La stratégie mise en œuvre par SGPM pour assurer son développement n'est donc pas purement financière : les fonds disponibles n'ont pas été utilisés dans l'achat de participations disparates, mais ont servi de base à une stratégie industrielle cohérente dans un domaine nouveau : l'électronique. Ceci conduit cependant à une certaine dépendance.

(21) Durant l'été 1981, Logabax est entré dans le groupe S. G., en renforçant le pôle miniinformatique.
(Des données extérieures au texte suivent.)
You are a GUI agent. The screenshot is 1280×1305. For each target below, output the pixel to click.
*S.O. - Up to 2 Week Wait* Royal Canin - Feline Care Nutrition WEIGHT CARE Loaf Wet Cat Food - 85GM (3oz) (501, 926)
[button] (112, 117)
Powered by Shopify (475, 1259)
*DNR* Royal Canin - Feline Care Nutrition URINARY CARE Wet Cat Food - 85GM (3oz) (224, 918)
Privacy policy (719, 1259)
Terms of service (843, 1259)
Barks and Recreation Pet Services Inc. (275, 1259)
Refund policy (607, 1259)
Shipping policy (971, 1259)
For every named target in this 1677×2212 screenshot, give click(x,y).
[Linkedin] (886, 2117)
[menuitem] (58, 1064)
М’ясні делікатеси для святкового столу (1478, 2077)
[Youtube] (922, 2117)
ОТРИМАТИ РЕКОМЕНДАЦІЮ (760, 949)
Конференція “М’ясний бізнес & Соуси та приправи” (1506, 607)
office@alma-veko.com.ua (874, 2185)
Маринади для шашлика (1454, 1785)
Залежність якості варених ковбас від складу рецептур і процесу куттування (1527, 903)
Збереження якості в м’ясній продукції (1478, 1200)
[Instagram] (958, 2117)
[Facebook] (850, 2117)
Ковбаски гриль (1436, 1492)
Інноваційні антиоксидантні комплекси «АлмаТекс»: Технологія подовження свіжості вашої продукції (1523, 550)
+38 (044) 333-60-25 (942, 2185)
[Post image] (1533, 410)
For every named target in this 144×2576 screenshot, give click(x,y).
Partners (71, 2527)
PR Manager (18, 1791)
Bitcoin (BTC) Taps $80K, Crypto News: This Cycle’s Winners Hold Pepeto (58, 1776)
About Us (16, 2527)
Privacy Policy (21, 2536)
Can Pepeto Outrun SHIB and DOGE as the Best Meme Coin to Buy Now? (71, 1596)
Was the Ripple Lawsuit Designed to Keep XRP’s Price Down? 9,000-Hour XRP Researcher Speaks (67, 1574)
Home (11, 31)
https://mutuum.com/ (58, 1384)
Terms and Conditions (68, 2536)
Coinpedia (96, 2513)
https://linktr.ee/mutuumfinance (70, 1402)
SG cherche actuellement à compléter ses acquisitions dans le domaine de la commutation privée.
(22) Selon le rapport d'activité pour 1980 Guin 1981).
(23) Le Monde du 19.04.1980.

1.4.3. Un redéploiement dépendant
Le groupe a décidé de se rééquilibrer autour d'une activité entièrement nouvelle pour lui (24) et à fort contenu technologique et commercial qui manquait à SGPM. Par ailleurs, la taille du groupe impliquait des opérations d'envergure afin de remodeler sensiblement l'équilibre des activités.
C'est ce qui explique la nature particulière du redéploiement de SGPM : le groupe est allié,
— dans Eurotechnique à National Semi Conductor (51/49 %)
— dans la Cil HB à Honeywell, lequel détient 47 % de l'entreprise franco- américaine
Enfin, SGPM détiendrait actuellement 38 % des droits de vote dans Olivetti.
Il est clair que les partenaires de SGPM sont suffisamment puissants dans ces alliances pour intervenir avec force dans les choix industriels des filiales communes. Leur poids est encore accru par leur position de détenteurs de la technique, du savoir-faire, des réseaux commerciaux, dont dépend le succès du redéploiement de SGPM.
Ainsi le sort d'Eurotechnique dépend-il de National Semi Conductor, qui est maître de la technique et des conditions de sa transmission. SGPM ne maîtrise ni les équipements nécessaires à la fabrication des circuits (importés massivement des Etats Unis), ni les techniques en amont de la fabrication. SGPM ne peut guère peser sur NSC, n'ayant pas réussi à négocier lors de l'accord une prise de participation dans le capital de son partenaire. Eurotechnique est condamné, pendant une période indéterminée, à être « une seconde source » par rapport aux réalisations de NSC aux Etats Unis : le rythme de la transmission technologique sera dicté par NSC.
De même, le fonctionnement et la structure de Cil HB font-ils la part belle au partenaire américain. Les flux commerciaux entre les deux sociétés montrent le déséquilibre qui s'est installé depuis la signature de l'accord (25). La gamme de Cil HB dépend largement d'Honeywell. La dépendance technologique et industrielle de la Cil HB est telle que la « francisation » de l'entreprise apparaît actuellement difficile.
Enfin les 38 % de droit de vote que détient SGPM qu sein d'Olivetti à côté de Mr de Benedetti et des actionnaires traditionnels tardent à se produire dans des projets communs et dans une politique intégrée, cohérente par rapport au reste du groupe.(26)
Fin 1981, SGPM a donc réalisé une percée significative dans l"élecronique., il reste à harmoniser les acquisitions et à s'inposer face à des partenaires puissants. SGPM dispose des moyens d'y parvenir. Sa forte internationalisation (27) sa présence industrielle non négligeale aux ETATS-unis (28), sa faible dépendance vis à vis des pouvoirs public, de leurs marchés et de leurs aides (29) constituent des atouts appréciables.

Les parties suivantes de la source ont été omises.